• _SET PROBLEM A_
Reproduce the part of the Slack bot post starting with "The Tragedy of" and going on through "with a plan.".
• _SET PROBLEM B_
Name every PowerShell cmdlet used in the code lines of the Slack bot post.

#### TEXT ####

The Tragedy of the Jigsaw Bot
Adam Rozanski
Posted on August 14, 2019
Our story begins on the 25th of march. I was working on a ticket that had been in front of me for a week or two regarding our build server (Team City) not sending any emails to folks. The build server software’s official support team was taking quite a while to get back to me, and I had tried everything I could think of. Not wanting to leave this untouched for a while, I decided to come up with a plan.
“What if instead of an email, we get the notification of a failed build sent via slack directly to the user in a private chat? Most of my teammates don’t like email anyway, and this would put me a step or two further on my goals for integrating the entire CI/CD pipeline with the chat client.”
Over the course of the week in my free time between major tasks, I experimented with a few plugins for the build server. Nothing seemed to work correctly and the server logs didn’t overtly indicate that I had a problem or that it was attempting to use the shiny new tool that I had configured. However, with some help from support I was able to learn how to enable the logging correctly. Apparently, I was missing several scopes for the bot to talk to me in my slackbot channel.
I had been writing PowerShellon the side to send myself simple messages so that I could test the permissions of the bot. As it turns out, there’s a lot of documentation for Slackbots, but I had not seen a unified guide to setting them up with all the permission scopes you’d want in one place in the manner I was seeking, namely something that explained them in a method that made it so I could understand. I knew that you could send bot chat to a channel, but private users was another thing, and that didn’t have (to me) a straightforward logic to doing so.
Typically, a public/private channel only requires an incoming-webhook for a scope, and an incoming webhook URL in order to post to a channel. However, a person’s private slackbot channel is unique to them. The scopes I ended up granting the bot are: incoming-webhook, channels:write, chat:write:bot, groups:write, bot, users:read:users:read:email.
**$stuff** = “_I have the shiniest meat bicycle_!”
**Invoke-RestMethod** -Method POST -Uri “https://slack.com/api/chat.postMessage?token=xoxb-SUPER\_LONG\_TOKEN&channel=SlackUserID&text= **$stuff**" -ContentType “application/json”
“I have the shiniest meat bicycle!” — _was the very first thing I saw in my slackbot channel from my own bot (test messages in my opinion should be fun, so I use Borderlands 2 quotes). Soon after, I was sending URLS and semi-complex text structures in urlencoding, followed by JSON objects. _Success!
However this was only the beginning. It would be a major task, and a huge spoiler of fun to ask my pals in development to go through a semi complicated procedure to get the slack token I needed and then to record it somewhere in a kind of database or file. The next logical step then was to tell my script my email address, have it figure out the rest from there, and then send a message that way. The good news for me is that Team City has a built-in variable for that, and I had been asking everyone who registered on the server to use their work email so they could actually get emails when builds failed.
**$who** = “%teamcity.build.triggeredBy.username%”
**$targetUser** = **Invoke-RestMethod** -Method POST -Uri “https://slack.com/api/users.lookupByEmail?email= **$who@emaildomain.com** &token=xoxb-super\_long\_token" -ContentType ‘application/x-www-form-urlencoded’ | **ConvertTo-Json**
( **$targetUser** -split “`r`n”) | **ForEach-Object** {
**$userID** = **Select-string** -InputObject $\_ -Pattern ‘“id”: ‘
if( **$userID** ){
**Write-Output** “FOUND”

#### MATERIAL PROVIDED ####

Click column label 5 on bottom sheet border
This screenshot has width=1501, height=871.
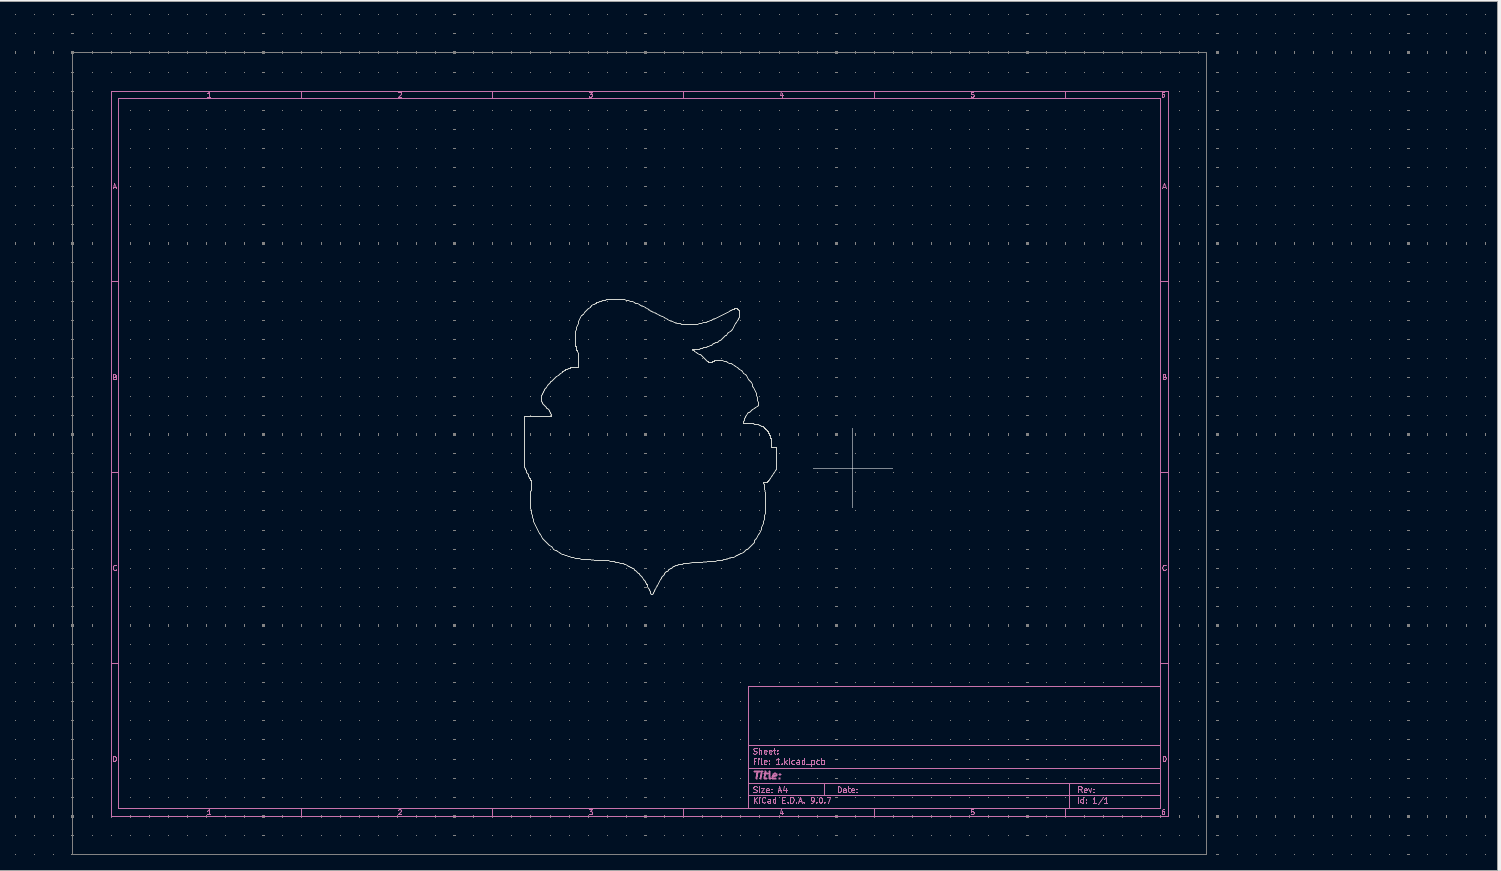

####

• _RESPONSE A_
The Tragedy of the Jigsaw Bot
Adam Rozanski
Posted on August 14, 2019
Our story begins on the 25th of march. I was working on a ticket that had been in front of me for a week or two regarding our build server (Team City) not sending any emails to folks. The build server software’s official support team was taking quite a while to get back to me, and I had tried everything I could think of. Not wanting to leave this untouched for a while, I decided to come up with a plan.

• _RESPONSE B_
Invoke-RestMethod
ConvertTo-Json
ForEach-Object
Select-string
Write-Output